* **EXERCISE DESCRIPTION**:
Repeat the lines below exactly as written, please, from the line with "[button] (427, 686)" to the line with "August 2024 (38, 1809)", both lines included, and no others.

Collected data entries
************

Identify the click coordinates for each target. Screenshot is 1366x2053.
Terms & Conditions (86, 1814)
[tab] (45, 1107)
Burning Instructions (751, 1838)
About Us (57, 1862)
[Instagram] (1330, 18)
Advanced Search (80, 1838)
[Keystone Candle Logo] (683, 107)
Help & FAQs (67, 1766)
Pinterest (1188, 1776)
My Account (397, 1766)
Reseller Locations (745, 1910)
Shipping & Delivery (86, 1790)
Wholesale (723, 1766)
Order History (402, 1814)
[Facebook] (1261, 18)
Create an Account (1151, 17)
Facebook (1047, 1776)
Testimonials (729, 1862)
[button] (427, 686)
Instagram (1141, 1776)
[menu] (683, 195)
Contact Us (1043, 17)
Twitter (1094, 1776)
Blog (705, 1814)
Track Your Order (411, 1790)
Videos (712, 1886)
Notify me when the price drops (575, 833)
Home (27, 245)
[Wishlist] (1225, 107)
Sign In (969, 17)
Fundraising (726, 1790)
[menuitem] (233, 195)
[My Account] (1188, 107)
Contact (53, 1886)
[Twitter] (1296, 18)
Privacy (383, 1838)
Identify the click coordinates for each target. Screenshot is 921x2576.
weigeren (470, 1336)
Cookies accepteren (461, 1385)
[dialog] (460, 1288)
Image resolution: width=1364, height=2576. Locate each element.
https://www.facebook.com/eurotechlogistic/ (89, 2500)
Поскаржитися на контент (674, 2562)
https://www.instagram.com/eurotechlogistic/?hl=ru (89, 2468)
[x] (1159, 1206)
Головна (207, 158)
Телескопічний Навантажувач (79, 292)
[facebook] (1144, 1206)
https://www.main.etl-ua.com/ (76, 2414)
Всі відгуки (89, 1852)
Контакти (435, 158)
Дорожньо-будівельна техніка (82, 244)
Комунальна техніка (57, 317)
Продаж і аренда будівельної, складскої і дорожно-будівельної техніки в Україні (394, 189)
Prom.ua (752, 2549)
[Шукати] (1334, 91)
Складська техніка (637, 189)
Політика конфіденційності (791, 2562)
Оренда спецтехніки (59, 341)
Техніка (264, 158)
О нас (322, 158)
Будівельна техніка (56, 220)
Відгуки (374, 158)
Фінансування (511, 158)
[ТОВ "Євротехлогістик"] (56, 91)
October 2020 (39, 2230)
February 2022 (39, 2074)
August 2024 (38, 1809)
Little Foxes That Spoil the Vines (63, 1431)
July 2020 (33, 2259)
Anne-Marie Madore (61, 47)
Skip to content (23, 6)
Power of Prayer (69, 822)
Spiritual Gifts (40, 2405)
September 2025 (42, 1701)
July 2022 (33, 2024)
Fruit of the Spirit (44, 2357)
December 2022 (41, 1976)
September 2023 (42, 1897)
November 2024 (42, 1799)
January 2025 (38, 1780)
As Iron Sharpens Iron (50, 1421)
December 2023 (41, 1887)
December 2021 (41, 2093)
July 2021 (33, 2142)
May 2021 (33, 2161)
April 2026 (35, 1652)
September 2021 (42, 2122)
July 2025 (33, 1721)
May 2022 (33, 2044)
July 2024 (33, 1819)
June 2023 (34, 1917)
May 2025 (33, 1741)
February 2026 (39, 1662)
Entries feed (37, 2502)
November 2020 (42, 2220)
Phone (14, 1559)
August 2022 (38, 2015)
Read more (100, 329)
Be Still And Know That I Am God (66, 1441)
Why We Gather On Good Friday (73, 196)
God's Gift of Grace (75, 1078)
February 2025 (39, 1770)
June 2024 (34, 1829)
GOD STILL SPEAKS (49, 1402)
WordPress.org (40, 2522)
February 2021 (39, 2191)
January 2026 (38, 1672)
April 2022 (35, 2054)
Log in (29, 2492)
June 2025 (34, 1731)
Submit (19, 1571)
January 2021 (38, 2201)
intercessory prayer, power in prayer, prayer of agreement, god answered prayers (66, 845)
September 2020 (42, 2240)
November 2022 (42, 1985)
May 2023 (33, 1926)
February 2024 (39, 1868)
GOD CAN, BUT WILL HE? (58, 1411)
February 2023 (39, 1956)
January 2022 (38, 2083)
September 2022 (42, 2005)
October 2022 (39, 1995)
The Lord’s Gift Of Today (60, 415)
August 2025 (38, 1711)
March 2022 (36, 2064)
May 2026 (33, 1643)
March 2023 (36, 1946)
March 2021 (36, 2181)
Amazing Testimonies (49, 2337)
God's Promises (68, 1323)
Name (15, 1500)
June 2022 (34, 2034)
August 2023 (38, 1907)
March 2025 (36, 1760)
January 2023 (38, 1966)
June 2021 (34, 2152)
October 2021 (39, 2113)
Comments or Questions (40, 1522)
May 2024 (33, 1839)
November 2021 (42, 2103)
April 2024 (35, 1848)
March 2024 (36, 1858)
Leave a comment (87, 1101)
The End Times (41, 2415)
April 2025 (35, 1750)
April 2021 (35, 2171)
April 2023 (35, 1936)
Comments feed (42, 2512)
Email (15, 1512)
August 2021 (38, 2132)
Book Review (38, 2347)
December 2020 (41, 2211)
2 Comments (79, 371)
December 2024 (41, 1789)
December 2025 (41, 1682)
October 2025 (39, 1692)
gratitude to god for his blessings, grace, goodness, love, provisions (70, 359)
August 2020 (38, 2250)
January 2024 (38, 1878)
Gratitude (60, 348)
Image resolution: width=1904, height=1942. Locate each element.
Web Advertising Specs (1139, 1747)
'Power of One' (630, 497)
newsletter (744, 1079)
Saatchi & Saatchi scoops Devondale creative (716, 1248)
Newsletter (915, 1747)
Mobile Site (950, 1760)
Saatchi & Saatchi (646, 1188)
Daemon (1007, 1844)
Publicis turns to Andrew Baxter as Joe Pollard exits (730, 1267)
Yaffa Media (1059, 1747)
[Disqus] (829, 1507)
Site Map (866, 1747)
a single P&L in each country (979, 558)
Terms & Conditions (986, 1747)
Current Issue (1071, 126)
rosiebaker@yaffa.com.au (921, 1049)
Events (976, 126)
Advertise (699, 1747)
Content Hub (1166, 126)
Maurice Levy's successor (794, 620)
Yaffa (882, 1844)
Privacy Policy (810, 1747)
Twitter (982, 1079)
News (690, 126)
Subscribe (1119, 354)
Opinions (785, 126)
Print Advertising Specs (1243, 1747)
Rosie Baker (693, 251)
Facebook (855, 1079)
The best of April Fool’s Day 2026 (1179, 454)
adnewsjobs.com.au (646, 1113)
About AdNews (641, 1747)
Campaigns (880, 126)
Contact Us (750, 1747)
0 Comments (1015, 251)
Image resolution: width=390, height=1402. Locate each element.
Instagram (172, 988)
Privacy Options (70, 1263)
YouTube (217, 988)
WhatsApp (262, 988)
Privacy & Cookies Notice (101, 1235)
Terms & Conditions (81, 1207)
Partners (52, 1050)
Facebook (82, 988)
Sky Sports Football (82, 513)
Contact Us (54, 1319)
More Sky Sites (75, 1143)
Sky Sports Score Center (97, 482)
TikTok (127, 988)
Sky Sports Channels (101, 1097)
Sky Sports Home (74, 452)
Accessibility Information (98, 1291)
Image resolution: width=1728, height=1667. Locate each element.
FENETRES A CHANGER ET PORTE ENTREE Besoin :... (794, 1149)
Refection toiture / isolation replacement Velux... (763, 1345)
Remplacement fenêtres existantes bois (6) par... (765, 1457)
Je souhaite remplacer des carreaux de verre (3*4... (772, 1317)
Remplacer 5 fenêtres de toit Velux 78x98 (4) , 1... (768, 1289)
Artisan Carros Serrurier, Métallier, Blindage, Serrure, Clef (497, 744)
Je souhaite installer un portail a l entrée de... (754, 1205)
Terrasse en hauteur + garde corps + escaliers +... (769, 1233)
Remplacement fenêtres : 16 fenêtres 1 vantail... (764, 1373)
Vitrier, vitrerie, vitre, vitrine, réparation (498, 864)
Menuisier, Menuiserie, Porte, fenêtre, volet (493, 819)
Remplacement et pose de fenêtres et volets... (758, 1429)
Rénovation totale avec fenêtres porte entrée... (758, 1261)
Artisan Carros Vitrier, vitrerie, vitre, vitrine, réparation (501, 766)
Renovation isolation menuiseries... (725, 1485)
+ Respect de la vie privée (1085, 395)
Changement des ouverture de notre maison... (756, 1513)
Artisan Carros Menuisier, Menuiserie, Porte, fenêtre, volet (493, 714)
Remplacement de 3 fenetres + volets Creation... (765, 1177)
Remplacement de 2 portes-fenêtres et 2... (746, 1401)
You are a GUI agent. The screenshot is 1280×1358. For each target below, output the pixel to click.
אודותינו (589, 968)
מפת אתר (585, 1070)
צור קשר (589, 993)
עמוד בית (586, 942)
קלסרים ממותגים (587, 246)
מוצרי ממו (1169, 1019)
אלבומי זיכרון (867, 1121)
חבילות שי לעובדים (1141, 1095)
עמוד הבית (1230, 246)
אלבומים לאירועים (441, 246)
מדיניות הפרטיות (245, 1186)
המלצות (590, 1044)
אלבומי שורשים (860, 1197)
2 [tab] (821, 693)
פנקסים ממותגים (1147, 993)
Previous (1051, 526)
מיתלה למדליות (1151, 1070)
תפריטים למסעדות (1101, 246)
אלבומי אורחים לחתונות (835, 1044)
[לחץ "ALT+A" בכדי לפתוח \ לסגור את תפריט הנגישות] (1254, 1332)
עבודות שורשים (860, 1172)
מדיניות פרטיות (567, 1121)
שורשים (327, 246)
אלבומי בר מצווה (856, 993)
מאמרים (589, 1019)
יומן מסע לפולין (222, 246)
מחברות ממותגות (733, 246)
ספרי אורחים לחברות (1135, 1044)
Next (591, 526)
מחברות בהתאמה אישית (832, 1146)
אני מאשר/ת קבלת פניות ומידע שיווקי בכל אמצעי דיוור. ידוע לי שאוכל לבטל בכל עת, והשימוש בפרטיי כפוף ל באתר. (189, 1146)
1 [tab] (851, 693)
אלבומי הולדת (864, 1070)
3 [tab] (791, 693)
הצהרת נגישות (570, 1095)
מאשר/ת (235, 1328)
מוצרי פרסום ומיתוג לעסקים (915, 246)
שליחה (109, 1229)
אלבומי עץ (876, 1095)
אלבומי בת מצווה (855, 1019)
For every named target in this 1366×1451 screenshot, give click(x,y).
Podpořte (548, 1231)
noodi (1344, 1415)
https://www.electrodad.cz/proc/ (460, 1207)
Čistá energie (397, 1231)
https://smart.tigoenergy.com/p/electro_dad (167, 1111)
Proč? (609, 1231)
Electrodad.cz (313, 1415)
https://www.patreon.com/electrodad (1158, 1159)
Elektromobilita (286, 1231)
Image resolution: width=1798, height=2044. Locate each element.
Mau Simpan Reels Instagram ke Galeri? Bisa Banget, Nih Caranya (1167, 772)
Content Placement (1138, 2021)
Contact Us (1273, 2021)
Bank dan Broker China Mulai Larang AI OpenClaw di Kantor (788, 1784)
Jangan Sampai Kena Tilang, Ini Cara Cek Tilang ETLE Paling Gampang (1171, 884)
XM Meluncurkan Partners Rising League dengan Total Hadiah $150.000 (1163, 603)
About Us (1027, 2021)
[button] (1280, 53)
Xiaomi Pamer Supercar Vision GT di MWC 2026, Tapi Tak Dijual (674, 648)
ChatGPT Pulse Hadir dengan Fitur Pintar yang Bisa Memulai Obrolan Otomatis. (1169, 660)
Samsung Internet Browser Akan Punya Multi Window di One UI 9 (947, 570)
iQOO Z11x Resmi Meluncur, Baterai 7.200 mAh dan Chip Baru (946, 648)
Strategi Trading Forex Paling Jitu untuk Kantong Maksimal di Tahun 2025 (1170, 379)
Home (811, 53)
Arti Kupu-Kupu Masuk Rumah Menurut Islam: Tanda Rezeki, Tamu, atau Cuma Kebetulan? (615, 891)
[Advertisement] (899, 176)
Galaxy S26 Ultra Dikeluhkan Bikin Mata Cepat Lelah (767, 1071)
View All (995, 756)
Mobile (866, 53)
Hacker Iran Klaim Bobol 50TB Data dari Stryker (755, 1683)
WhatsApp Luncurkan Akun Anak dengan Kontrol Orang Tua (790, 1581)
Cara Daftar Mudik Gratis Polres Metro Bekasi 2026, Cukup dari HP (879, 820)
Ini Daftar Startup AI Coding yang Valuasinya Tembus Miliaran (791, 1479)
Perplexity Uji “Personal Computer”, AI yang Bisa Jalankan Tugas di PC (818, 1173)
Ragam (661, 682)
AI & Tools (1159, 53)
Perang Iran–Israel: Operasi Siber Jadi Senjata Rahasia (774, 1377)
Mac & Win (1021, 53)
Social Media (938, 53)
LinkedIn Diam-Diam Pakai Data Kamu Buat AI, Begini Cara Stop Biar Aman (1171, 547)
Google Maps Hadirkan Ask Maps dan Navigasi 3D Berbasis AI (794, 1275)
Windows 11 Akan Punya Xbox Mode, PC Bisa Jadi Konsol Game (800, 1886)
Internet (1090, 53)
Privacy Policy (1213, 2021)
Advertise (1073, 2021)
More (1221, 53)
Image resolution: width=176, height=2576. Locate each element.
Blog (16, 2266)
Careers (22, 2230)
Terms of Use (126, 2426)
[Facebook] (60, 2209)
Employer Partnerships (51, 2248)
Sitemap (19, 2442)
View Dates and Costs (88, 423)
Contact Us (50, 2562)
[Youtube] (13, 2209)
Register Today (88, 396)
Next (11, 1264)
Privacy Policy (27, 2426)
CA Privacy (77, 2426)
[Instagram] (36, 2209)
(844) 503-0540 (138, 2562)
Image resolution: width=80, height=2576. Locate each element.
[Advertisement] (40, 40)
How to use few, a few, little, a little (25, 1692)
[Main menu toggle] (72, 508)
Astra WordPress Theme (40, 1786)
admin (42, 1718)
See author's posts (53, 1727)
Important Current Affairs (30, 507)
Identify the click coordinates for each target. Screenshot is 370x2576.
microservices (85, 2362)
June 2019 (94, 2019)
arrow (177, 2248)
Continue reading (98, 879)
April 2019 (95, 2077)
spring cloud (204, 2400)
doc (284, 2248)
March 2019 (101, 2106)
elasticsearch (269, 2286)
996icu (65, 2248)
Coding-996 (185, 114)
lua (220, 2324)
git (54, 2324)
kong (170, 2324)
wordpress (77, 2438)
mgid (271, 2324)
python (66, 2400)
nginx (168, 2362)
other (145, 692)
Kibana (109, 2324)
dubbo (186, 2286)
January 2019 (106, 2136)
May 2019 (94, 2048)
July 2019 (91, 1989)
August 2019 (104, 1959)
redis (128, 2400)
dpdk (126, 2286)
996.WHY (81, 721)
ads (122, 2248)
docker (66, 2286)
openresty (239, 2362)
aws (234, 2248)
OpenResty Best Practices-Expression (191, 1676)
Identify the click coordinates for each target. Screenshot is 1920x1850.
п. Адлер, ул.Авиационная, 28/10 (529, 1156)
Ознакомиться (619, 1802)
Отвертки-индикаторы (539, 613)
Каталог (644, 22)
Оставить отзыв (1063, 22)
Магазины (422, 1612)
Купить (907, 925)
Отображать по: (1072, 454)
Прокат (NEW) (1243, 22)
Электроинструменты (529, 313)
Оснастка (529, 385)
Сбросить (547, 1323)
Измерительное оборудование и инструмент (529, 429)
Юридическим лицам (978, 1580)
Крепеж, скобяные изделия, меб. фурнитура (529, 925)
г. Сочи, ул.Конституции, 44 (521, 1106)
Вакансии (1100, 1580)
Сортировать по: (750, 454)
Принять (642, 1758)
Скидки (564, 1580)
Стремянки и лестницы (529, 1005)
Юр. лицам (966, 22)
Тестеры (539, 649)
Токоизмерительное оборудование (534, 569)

************

* **WRITTEN RESPONSE**:
[button] (427, 686)
Instagram (1141, 1776)
[menu] (683, 195)
Contact Us (1043, 17)
Twitter (1094, 1776)
Blog (705, 1814)
Track Your Order (411, 1790)
Videos (712, 1886)
Notify me when the price drops (575, 833)
Home (27, 245)
[Wishlist] (1225, 107)
Sign In (969, 17)
Fundraising (726, 1790)
[menuitem] (233, 195)
[My Account] (1188, 107)
Contact (53, 1886)
[Twitter] (1296, 18)
Privacy (383, 1838)
Identify the click coordinates for each target. Screenshot is 921x2576.
weigeren (470, 1336)
Cookies accepteren (461, 1385)
[dialog] (460, 1288)
Image resolution: width=1364, height=2576. Locate each element.
https://www.facebook.com/eurotechlogistic/ (89, 2500)
Поскаржитися на контент (674, 2562)
https://www.instagram.com/eurotechlogistic/?hl=ru (89, 2468)
[x] (1159, 1206)
Головна (207, 158)
Телескопічний Навантажувач (79, 292)
[facebook] (1144, 1206)
https://www.main.etl-ua.com/ (76, 2414)
Всі відгуки (89, 1852)
Контакти (435, 158)
Дорожньо-будівельна техніка (82, 244)
Комунальна техніка (57, 317)
Продаж і аренда будівельної, складскої і дорожно-будівельної техніки в Україні (394, 189)
Prom.ua (752, 2549)
[Шукати] (1334, 91)
Складська техніка (637, 189)
Політика конфіденційності (791, 2562)
Оренда спецтехніки (59, 341)
Техніка (264, 158)
О нас (322, 158)
Будівельна техніка (56, 220)
Відгуки (374, 158)
Фінансування (511, 158)
[ТОВ "Євротехлогістик"] (56, 91)
October 2020 (39, 2230)
February 2022 (39, 2074)
August 2024 (38, 1809)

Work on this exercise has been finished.